The availability of analgesic opioids in OECD countries has been steadily growing in the past couple of decades, becoming an important public health concern in a few of them, with the United States and Canada experiencing a higher degree of opioid-related harms. Other countries, including Israel, Slovakia, Greece and Portugal, have experienced a growth in the availability of analgesic opioids in recent years but have so far not shown major signs of opioid-related harms.
In the 25 OECD countries where data is available, opioid-related deaths (ORD) have slightly increased in the present decade. The United States, Canada, Sweden, Norway, Ireland and England & Wales have rates above the OECD average, and have also seen increasing trends. Canada and the United States are confronted with a significant crisis, with substantial impact on population health (both overdose deaths and opioid-use disorder patients), health services (hospitalisations and emergency room visits), as well as on societal structures (e.g. families, communities) and the economy (e.g. social costs, unemployment). In both countries, the roots of the crisis are found in prescription and illicit opioids, though in recent years, illicit opioids have caused more deaths. Australia has also experienced increasing rates of overdose deaths, caused in this case by prescription opioids. In a different group, in Estonia, Sweden and Norway illicit opioids consumption are the main cause of overdose deaths, although with different patterns of what is the main illicit opioid substance.
Concerning prescription opioids, higher rates of opioids availability are not necessarily correlated with higher overdose death rates, for instance, in Germany, Austria, Belgium, Denmark and the Netherlands.

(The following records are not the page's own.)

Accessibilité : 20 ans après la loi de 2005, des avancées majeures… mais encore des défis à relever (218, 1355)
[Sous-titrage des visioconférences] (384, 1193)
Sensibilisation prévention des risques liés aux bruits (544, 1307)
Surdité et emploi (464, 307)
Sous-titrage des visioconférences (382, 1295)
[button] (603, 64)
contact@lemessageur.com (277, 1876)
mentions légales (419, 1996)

This suggests that an appropriate use and regulatory environment for prescription opioids can be compatible with having a higher availability of these drugs for medical use. However, countries should take active actions to reach and maintain an appropriate balance to cover the real needs for pain control without exposing patients to the threat of dependence development, especially in light of data showing increasing trends of medical opioid prescription and opioid-related deaths in some European countries. Prescription monitoring and regulation to assure an appropriate use of medical opioids should therefore always be considered.
Some illicit opioid users begin their consumption with prescription opioids. This is important particularly for countries that are experiencing growing trends in prescription opioids use. Furthermore, an increasingly dynamic market of illicit drugs -- that can travel more easily than ever around the world – also means that users of such drugs can more easily have access to them regardless of where they live.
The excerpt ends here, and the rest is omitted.